*AIM*. Put the lines of the listing below, from its first line through the line containing "Show Credential management", into a numbered list, leaving out any blank lines.
:: EXERCISE DATA ::
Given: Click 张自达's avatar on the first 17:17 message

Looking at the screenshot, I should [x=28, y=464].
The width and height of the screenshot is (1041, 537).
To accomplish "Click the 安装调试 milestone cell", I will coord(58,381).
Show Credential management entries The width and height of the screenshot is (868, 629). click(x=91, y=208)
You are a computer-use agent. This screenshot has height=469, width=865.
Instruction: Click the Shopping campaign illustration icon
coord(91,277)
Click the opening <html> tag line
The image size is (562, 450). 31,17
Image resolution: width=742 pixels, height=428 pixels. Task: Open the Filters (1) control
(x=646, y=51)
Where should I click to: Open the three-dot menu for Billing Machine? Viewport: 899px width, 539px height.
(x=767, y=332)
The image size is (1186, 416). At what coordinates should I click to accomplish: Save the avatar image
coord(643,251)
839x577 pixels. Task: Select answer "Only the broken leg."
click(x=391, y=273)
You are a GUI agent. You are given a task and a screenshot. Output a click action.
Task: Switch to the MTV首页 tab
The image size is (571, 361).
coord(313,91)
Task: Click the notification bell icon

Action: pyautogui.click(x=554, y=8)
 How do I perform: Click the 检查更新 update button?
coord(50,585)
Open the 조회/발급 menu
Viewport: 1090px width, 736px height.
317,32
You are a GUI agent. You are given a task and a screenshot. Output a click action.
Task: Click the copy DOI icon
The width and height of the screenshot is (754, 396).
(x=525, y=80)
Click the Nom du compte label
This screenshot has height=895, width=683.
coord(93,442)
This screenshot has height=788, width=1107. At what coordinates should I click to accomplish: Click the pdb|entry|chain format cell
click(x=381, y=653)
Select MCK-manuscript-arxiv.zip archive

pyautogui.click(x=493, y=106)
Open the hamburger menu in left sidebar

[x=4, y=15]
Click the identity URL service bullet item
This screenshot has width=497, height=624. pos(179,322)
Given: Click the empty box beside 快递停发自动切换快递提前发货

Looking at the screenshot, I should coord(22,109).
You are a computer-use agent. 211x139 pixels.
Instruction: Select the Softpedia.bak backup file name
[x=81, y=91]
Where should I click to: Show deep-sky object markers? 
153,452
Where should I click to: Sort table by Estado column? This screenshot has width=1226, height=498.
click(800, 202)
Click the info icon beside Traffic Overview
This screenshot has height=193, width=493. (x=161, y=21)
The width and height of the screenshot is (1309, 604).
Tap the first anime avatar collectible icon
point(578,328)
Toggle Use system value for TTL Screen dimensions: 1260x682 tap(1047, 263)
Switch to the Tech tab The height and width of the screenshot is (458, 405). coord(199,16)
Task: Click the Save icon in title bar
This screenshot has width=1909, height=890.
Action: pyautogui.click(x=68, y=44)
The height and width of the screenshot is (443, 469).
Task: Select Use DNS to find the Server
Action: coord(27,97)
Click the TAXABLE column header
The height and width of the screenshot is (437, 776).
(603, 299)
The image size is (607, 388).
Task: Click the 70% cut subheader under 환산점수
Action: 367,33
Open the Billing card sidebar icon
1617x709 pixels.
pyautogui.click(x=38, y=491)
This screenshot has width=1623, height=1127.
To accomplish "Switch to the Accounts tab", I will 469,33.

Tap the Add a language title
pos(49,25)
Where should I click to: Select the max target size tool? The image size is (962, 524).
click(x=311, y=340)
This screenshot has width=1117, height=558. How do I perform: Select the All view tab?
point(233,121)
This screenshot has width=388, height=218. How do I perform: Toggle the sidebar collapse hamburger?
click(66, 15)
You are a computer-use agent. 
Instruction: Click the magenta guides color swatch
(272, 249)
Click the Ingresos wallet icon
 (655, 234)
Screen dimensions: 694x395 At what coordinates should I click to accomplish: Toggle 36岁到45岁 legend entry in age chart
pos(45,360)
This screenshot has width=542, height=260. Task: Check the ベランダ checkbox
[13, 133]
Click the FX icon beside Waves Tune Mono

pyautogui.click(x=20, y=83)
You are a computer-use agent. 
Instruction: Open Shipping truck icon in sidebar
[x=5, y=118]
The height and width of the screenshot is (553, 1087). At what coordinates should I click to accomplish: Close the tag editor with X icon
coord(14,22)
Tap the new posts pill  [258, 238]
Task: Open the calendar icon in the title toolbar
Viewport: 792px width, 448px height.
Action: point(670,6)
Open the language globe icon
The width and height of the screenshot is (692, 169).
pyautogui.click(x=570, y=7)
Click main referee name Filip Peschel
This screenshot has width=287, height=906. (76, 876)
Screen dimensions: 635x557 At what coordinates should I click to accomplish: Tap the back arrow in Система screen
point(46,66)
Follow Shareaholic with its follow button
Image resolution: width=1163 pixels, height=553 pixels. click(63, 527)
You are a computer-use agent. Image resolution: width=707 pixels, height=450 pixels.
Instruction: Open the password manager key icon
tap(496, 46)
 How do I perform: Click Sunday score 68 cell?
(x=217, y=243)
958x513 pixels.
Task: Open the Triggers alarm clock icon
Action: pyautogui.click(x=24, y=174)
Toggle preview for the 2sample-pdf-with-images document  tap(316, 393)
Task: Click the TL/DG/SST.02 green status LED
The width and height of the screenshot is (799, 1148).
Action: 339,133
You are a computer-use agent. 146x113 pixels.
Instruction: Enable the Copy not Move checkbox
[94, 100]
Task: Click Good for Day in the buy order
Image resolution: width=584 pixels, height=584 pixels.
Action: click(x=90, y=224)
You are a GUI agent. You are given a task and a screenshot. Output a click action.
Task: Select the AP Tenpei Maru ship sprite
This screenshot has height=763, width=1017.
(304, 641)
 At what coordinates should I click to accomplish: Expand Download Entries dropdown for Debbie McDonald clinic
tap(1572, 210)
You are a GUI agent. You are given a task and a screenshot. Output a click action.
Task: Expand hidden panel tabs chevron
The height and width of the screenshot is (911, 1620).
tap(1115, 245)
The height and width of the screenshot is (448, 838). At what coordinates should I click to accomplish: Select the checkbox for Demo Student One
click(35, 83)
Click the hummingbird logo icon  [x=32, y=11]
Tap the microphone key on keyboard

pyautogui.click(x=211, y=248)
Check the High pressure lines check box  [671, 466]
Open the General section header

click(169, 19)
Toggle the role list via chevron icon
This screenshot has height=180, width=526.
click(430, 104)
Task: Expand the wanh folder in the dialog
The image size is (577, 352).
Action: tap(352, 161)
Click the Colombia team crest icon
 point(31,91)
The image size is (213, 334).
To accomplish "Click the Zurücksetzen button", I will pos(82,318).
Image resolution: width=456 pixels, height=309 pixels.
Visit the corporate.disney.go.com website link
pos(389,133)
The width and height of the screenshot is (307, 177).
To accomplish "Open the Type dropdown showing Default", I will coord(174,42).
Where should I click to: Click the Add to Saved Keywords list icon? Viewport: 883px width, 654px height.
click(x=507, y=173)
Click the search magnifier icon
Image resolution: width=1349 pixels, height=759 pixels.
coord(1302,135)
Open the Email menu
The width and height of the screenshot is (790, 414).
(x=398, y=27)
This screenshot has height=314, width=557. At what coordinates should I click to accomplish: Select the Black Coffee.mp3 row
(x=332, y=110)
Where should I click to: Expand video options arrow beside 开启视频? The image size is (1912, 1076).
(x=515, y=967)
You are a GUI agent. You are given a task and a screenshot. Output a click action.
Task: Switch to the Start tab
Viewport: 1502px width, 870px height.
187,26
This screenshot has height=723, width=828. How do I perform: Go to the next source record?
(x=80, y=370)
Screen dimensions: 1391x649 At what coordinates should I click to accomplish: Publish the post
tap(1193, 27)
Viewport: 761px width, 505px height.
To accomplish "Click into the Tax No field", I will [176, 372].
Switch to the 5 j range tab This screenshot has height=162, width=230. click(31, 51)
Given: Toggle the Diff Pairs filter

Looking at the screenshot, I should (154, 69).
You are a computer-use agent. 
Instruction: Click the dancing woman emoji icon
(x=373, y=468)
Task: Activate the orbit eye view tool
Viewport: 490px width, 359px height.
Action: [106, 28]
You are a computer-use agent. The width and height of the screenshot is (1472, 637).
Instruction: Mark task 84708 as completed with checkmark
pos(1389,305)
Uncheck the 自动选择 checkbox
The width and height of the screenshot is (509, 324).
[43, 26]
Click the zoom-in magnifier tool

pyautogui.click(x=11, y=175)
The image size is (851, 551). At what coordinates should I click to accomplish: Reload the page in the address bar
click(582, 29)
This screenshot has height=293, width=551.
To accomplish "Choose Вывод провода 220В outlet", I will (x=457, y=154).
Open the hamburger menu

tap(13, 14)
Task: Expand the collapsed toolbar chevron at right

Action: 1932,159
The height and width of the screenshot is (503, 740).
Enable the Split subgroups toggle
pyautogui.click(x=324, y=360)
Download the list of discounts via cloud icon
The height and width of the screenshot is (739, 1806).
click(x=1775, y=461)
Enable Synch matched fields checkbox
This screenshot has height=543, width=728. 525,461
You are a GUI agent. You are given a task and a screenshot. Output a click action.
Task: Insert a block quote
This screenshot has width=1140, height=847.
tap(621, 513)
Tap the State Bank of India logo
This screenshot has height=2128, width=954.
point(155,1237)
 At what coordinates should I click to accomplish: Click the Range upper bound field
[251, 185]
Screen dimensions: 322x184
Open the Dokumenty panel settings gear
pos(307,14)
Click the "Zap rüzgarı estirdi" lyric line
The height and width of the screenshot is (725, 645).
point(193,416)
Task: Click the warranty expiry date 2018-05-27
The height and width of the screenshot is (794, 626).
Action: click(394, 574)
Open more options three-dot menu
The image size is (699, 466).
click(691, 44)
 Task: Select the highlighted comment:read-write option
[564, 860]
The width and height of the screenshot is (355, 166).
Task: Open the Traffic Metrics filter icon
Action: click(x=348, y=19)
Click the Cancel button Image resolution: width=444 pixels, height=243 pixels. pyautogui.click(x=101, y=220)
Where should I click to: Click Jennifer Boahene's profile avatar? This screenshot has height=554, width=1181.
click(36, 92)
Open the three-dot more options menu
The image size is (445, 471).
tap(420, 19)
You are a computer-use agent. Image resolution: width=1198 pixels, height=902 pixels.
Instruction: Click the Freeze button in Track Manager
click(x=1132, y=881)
:::
*OUTPUT OF THE EXERCISE*.
1. Given: Click 张自达's avatar on the first 17:17 message
2. Looking at the screenshot, I should [x=28, y=464].
3. The width and height of the screenshot is (1041, 537).
4. To accomplish "Click the 安装调试 milestone cell", I will coord(58,381).
5. Show Credential management entries The width and height of the screenshot is (868, 629). click(x=91, y=208)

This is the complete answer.